In nature we see the interconnectedness of all things. If we look close enough, with receptive hearts, we can see the imprint of creation in each of these acts of God. Nature leaves us searching for more, but always opens itself up to renewed discovery. Relating in this way to nature is, for Emerson, the mark of the devout person:
“The invariable mark of wisdom is to see the miraculous in the common.”
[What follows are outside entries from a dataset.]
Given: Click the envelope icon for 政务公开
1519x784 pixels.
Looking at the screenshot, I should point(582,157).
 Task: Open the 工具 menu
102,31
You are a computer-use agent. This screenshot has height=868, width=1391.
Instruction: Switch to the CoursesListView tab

Leaving his readers with instructions on how to begin living from a place of interaction with nature, Emerson counsels:
“Every spirit builds itself a house, and beyond its house a world, and beyond its world a heaven. Know then that the world exists for you… Build therefore your own world. As fast as you conform your life to the pure idea in your mind, that will unfold its great proportions. A correspondent revolution in things will attend the influx of the spirit… To a sound judgment, the most abstract truth is also the most practical. Whenever a true theory appears, it will be its own evidence.”
Perhaps Emerson’s spirituality of nature is such a theory.
Ralph Waldo Emerson, Nature and Selected Essays. This edition contains all of Emerson’s most influential writings, from “Nature” to the “Divinity School Address” that got him banned from Harvard’s campus for nearly two decades for inciting intellectual revolt.
Henry David Thoreau, Walden. Thoreau read Emerson’s “Nature” when he was a student at Harvard, and he decided to put those words into practice. Walden is the account of the time Thoreau spent living for two years in a self-built cabin in wooded Massachusetts. Along with Emerson and Walt Whitman, he is required reading in the American canon.